══ SOURCE EXCERPT

Ethical Note: OSINT uses publicly available information only.
Do not hack, bypass logins, or invade privacy.
1. Introduction
OSINT stands for Open Source Intelligence.
It refers to collecting and analyzing information from publicly available sources such as
websites, social media, news, forums, and public records.
OSINT is widely used in:
- Cybersecurity
- Law enforcement
- Journalism
- Business intelligence
- Ethical hacking
The collected information helps in analysis, investigation, and decision-making.
2. What is Open Source Information?
Open source information is data that is:
- Legally available to the public
- Free or accessible without hacking
- Shared openly on the internet or in public databases
Examples:
- Social media profiles
- Websites and blogs
- Public government records
- Online maps
- News articles
3. Importance of OSINT
OSINT helps to:
- Identify threats and risks
- Support investigations related to cyber attacks
- Find digital footprints
- Verify identities
- Collect evidence legally
- Improve security awareness
4. Types of OSINT Sources
🌐 Internet Sources
- Google Search
- Websites
- Forums
- Blogs
- Online news
📱 Social Media
- Facebook
- Instagram
- LinkedIn
- Twitter (X)

════

▸ **TASK DETAILS**
Continue the OSINT overview above, starting right after its last line.

══ RECORDED DATA

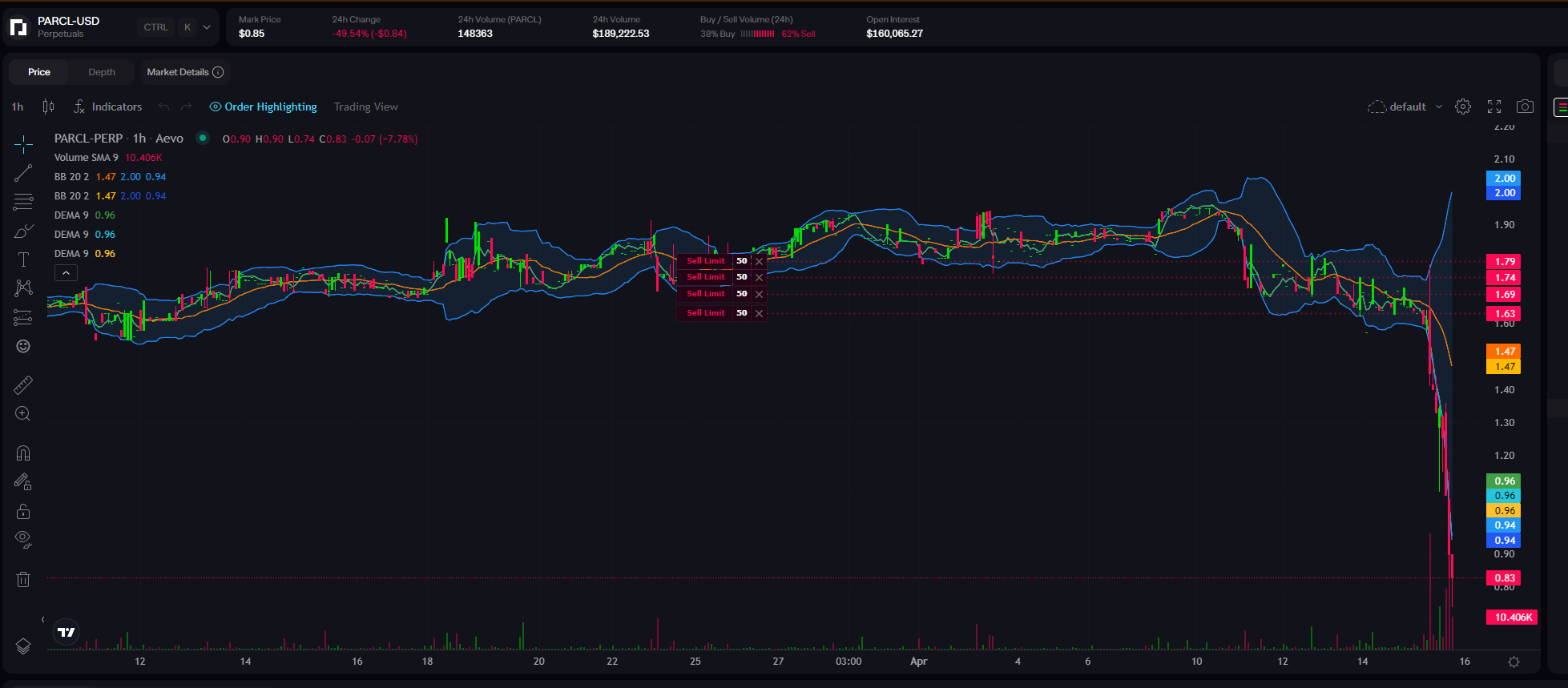Open the default layout dropdown
Screen dimensions: 1568x688
click(1406, 107)
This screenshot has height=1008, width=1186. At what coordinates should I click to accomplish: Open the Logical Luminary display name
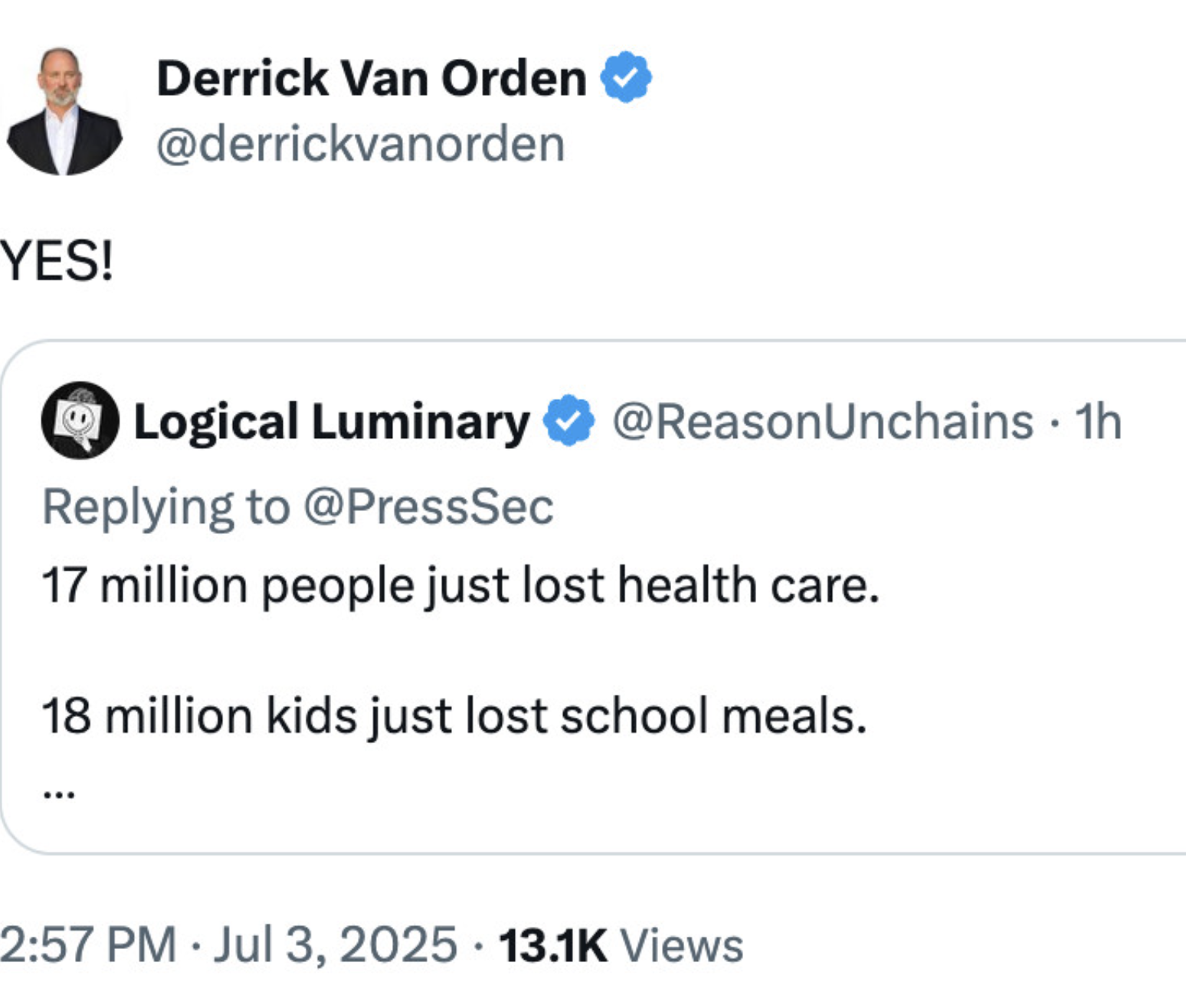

════

▸ **WRITTEN RESPONSE**
🗂 Public Records
- Company registrations
- Domain records (WHOIS)
- Court records
- Government databases
🗺 Geographical Data
- Google Maps
- Satellite images
- Location tagging
5. OSINT Tools (Overview)
| Tool Name |
Purpose |
| Google Dorking | Advanced search techniques |
| Maltego | Link analysis / relationship mapping |
| Shodan | Discover internet-connected devices |
| Have I Been Pwned | Check data breaches |
| WHOIS | Domain registration information |
| Recon-ng | Reconnaissance framework |
6. OSINT Process
- Define Objective – Decide what information is needed
- Collect Data – Gather data from public sources
- Filter & Verify – Remove false or irrelevant information
- Analyze Data – Identify patterns and insights
- Report – Document findings clearly
7. Legal and Ethical Considerations
- Use only publicly available information
- Do not hack, bypass access controls, or invade privacy
- Follow your country’s laws and cyber regulations
- Use information responsibly and professionally
8. Advantages and Disadvantages
✅ Advantages
- Free and legal (when used correctly)
- Large amount of available data
- Easy to access
- Useful for research and security
❌ Disadvantages
- Fake or misleading information is possible
- Time-consuming
- Information overload
- Privacy concerns (must be handled ethically)
9. Conclusion
OSINT is a powerful method to collect intelligence using open sources.
When used ethically and legally, it improves cybersecurity, investigations,
and research quality.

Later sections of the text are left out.